State Department: Islamic State, Hezbollah Continue to Find a Home in Latin America

Collage of ISIS and Hezbollah, both marching
Associated Press

Latin America and the Caribbean continue to provide “financial and ideological support” for the Sunni Islamic State (ISIS/ISIL) and Shiite Iran’s narco-terrorist proxy Hezbollah, reveals the most recent Country Reports on Terrorism issued by the U.S. State Department.

However, State indicates that the Islamic terrorist threat may be higher along the U.S. northern border than on its southern counterpart.

The report notes:

Terrorist groups based in the Middle East find some support in Latin America despite the geographic distance. The call to fight in Iraq or Syria drew limited numbers of recruits from Latin America and parts of the Caribbean, which offered areas of financial and ideological support for ISIS and other terrorist groups in the Middle East and South Asia. In addition, in 2016 Hizballah maintained some financial supporters, facilitators, and sympathizers in the region that it could tap for support in building and expanding its activities there.

This year, U.S. Southern Command (SOUTHCOM), responsible for American military activity in most of Latin America and the Caribbean, warned, “Violent extremist organizations like ISIS seek to radicalize and recruit vulnerable populations in the Caribbean and parts of Central and South America.”

ISIS is operating in Brazil and the Caribbean nation of Trinidad and Tobago, points out State, adding that the socialist country of Venezuela continues to maintain “a permissive environment” that benefits known terrorist groups including Hezbollah.

The Associated Press (AP) deemed Trinidad and Tobago as “the largest per-capita source” of ISIS recruits in the Western Hemisphere.

Nevertheless, the report suggests that the Islamic terrorist threat stemming from Canada is higher than that coming from Mexico.

State points out:

Canada and the Caribbean – particularly Trinidad and Tobago – were sources of foreign terrorist fighters in 2016; the return of these trained foreign terrorist fighters is of great concern.

The main terrorist threats in Canada are from Canada-based violent extremists inspired by terrorist groups such as ISIS and al-Qai’da and their affiliates and adherents.

Meanwhile, the State Department reports that no jihadist groups are operating inside Mexico.

“There are no known international terrorist organizations operating in Mexico, no evidence that any terrorist group has targeted U.S. citizens in Mexican territory, and no credible information that any member of a terrorist group has traveled through Mexico to gain access to the United States,” reveals the report.

Nevertheless, it adds, “In December 2016, Mexican government officials observed on social media an increase in terrorist group sympathizers in its territory over the previous year.
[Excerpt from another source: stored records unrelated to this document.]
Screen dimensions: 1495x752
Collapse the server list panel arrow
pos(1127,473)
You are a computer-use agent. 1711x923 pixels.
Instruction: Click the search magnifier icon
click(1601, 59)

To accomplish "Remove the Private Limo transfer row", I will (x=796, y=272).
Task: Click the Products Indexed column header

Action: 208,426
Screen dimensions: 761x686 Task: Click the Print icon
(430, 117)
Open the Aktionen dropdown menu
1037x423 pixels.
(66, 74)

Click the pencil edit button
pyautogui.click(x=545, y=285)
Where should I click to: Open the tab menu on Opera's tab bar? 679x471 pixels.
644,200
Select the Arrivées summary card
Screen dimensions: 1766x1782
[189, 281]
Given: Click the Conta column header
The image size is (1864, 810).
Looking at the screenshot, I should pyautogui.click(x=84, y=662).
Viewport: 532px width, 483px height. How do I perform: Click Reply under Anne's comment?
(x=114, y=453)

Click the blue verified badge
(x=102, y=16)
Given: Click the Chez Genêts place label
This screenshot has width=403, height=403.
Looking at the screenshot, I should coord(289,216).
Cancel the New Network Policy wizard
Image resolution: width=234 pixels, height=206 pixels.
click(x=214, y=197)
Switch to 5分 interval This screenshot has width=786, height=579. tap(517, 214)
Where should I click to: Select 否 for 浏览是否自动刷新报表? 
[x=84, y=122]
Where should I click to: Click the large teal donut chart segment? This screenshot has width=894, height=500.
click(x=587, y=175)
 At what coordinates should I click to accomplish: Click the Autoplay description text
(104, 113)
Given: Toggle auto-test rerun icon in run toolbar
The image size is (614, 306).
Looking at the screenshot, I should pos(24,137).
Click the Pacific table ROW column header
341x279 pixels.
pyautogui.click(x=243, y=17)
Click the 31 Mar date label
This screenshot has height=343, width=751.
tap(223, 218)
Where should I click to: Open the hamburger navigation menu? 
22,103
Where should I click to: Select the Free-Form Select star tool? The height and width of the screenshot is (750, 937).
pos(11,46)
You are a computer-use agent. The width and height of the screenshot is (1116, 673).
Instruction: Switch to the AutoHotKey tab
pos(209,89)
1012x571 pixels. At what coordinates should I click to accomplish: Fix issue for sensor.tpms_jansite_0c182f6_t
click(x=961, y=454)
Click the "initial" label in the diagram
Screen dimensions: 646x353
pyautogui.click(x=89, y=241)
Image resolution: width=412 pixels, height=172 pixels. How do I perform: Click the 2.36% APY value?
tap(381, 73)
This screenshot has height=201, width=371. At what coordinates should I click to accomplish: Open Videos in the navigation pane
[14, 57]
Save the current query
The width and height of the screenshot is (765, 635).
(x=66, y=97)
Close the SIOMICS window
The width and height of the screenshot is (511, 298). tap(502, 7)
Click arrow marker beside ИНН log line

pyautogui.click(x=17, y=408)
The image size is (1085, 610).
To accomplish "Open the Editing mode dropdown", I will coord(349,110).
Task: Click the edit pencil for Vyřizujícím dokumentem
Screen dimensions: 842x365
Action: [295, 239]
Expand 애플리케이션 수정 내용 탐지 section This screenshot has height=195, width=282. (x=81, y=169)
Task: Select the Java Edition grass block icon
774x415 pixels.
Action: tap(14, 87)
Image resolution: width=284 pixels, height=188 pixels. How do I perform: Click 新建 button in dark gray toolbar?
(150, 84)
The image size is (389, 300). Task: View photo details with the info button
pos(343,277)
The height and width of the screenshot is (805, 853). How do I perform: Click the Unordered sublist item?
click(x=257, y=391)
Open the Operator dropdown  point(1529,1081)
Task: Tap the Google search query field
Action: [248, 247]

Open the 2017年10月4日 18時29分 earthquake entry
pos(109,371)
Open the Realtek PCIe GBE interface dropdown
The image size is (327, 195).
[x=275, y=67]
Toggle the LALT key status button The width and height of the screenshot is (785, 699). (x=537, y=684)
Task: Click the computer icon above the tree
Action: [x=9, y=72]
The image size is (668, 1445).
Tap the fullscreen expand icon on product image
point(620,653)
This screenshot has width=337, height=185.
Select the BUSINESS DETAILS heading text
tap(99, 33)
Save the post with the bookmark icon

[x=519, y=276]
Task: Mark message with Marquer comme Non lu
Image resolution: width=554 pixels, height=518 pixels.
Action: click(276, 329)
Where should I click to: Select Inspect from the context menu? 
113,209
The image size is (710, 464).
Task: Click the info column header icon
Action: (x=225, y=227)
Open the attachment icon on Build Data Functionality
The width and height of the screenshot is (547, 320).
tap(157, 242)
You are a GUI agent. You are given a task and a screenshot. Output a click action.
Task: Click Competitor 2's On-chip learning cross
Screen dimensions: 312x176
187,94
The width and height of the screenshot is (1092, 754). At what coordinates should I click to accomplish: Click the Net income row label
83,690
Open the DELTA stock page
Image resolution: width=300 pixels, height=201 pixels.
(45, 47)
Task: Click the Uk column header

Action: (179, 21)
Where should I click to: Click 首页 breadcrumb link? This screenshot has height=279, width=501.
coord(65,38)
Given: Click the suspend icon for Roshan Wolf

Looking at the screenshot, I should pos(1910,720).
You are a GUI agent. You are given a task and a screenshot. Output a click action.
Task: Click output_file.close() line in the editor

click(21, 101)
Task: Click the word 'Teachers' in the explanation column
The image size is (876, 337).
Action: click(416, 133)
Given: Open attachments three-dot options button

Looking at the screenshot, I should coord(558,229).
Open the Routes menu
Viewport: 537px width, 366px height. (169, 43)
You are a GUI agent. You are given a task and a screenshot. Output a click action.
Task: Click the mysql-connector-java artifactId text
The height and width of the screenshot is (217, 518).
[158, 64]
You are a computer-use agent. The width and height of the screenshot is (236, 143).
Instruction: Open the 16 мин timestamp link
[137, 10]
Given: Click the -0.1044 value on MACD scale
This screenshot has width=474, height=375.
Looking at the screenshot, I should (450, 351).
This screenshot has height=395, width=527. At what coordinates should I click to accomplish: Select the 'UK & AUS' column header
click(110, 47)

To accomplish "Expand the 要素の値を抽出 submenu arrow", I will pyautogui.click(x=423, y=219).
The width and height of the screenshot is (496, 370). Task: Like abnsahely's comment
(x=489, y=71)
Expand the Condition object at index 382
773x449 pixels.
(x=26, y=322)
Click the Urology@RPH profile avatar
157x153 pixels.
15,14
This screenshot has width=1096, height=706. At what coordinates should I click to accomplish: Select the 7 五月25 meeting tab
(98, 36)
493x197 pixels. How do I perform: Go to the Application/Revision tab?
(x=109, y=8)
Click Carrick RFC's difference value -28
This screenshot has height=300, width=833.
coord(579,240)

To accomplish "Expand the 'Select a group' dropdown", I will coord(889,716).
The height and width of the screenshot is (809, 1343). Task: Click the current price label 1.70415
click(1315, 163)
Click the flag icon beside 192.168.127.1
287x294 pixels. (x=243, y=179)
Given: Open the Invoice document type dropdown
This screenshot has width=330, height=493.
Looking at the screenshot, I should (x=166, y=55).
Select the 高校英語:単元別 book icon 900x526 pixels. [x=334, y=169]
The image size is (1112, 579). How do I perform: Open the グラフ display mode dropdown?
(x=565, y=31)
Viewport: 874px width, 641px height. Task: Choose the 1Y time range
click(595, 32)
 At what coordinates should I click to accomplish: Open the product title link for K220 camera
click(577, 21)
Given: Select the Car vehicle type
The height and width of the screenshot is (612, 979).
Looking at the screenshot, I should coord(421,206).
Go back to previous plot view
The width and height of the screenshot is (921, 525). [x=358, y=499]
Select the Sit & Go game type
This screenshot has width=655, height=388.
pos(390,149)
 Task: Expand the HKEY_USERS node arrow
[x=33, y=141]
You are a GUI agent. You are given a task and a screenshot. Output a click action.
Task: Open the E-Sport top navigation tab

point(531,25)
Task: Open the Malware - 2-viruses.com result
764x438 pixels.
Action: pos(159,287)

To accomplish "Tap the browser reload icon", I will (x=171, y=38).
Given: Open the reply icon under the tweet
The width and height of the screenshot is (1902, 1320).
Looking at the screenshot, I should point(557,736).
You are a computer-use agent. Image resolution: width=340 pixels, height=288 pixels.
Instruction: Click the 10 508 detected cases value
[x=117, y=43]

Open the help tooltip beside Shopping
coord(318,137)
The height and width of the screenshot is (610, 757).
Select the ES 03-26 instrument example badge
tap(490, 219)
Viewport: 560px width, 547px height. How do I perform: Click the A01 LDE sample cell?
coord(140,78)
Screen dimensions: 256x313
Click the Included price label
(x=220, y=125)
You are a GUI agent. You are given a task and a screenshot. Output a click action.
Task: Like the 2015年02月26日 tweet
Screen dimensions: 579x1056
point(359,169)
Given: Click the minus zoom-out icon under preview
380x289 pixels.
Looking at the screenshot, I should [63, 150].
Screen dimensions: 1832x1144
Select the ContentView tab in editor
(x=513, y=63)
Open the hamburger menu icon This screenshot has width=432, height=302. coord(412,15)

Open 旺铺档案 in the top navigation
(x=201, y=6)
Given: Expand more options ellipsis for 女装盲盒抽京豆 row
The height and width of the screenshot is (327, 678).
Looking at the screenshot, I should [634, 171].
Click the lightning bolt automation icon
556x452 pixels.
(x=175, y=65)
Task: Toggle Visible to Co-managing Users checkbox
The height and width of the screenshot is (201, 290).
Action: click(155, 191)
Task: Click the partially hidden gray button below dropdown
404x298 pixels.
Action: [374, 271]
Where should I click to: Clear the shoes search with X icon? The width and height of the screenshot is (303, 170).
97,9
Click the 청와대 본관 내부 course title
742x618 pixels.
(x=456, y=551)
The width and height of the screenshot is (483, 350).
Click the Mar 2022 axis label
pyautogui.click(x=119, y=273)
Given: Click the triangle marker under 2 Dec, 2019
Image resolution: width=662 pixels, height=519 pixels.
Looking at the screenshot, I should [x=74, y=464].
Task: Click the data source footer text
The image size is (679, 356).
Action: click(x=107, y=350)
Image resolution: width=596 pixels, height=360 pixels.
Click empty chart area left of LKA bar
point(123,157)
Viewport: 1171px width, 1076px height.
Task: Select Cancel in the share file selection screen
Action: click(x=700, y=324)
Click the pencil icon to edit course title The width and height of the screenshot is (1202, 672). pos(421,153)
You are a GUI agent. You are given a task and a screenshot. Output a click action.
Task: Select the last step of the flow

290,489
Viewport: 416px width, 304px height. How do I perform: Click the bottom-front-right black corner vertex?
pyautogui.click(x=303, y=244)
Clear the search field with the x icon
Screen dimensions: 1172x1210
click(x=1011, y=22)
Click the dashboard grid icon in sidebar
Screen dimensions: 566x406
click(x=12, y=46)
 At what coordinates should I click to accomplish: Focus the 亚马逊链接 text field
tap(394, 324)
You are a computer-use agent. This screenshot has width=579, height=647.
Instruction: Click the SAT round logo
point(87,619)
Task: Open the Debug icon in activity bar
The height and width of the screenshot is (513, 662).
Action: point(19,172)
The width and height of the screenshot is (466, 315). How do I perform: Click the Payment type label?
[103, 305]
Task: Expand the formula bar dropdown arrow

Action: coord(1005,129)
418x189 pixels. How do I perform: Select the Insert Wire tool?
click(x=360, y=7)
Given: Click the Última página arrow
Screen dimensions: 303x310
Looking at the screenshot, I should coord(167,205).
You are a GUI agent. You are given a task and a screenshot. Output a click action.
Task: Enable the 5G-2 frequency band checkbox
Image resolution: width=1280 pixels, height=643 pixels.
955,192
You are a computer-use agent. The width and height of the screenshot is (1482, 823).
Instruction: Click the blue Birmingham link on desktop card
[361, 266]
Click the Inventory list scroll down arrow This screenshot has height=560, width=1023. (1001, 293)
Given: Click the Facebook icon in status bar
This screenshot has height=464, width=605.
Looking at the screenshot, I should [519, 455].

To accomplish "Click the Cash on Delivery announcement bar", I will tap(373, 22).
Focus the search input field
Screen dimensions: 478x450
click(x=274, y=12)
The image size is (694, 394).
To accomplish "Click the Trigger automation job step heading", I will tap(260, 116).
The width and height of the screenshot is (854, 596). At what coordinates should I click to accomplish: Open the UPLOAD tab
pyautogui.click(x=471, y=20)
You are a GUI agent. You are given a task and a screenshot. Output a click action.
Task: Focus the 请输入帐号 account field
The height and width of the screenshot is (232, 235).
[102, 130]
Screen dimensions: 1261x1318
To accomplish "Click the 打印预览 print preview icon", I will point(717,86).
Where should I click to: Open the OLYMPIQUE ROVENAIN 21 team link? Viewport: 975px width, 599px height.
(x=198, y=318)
The Governments of Mexico and the United States are analyzing this information.”

The United States maintains strong counterterrorism cooperation links with both Canada and Mexico.

Some jihadi operatives have found a home in Latin America, namely the Tri-Border Areas (TBA) of Argentina, Brazil, and Paraguay.

TBA “remained an important regional nexus of arms, narcotics, pirated goods, human smuggling, counterfeiting, and money laundering – all potential funding sources for terrorist organizations,” points out State.

Brazil sentenced eight local jihadists to between five and fifteen years in prison on ISIS-linked terrorism charges this year.

However, “Corruption, weak government institutions, insufficient interagency cooperation, weak or non-existent legislation, and a lack of resources remained the primary causes for the lack of significant political will to counter terrorism in some Western Hemisphere countries,” notes State.

Venezuela continues to refuse to cooperate with the United States on counterterrorism efforts.

The Caribbean nation of Trinidad and Tobago reported in 2015 that more than 100 of its nationals, including women and minors, have traveled to Iraq and Syria to engage in jihad, recently noting that a “handful” has returned.

“More than 70 nationals of Trinidad and Tobago are believed to be fighting with ISIS in Syria,” reports State.

ISIS is the deadliest and most prolific terrorist group in the world, responsible for 9,114 deaths and 1,133 attacks, according to the State Department.

SOUTHCOM has warned against the potential nexus between criminal groups and Islamic terrorist organizations, noting that ISIS is recruiting in areas “awash in weapons and street gangs such as MS-13 and M-18, both of which originated in the United States and have close, direct, and growing ties with their U.S. counterparts.”

“Transnational criminal organizations continued to pose a significant threat to the region, and most countries made efforts to investigate possible connections between terrorist organizations and criminal activity,” notes the report issued by State.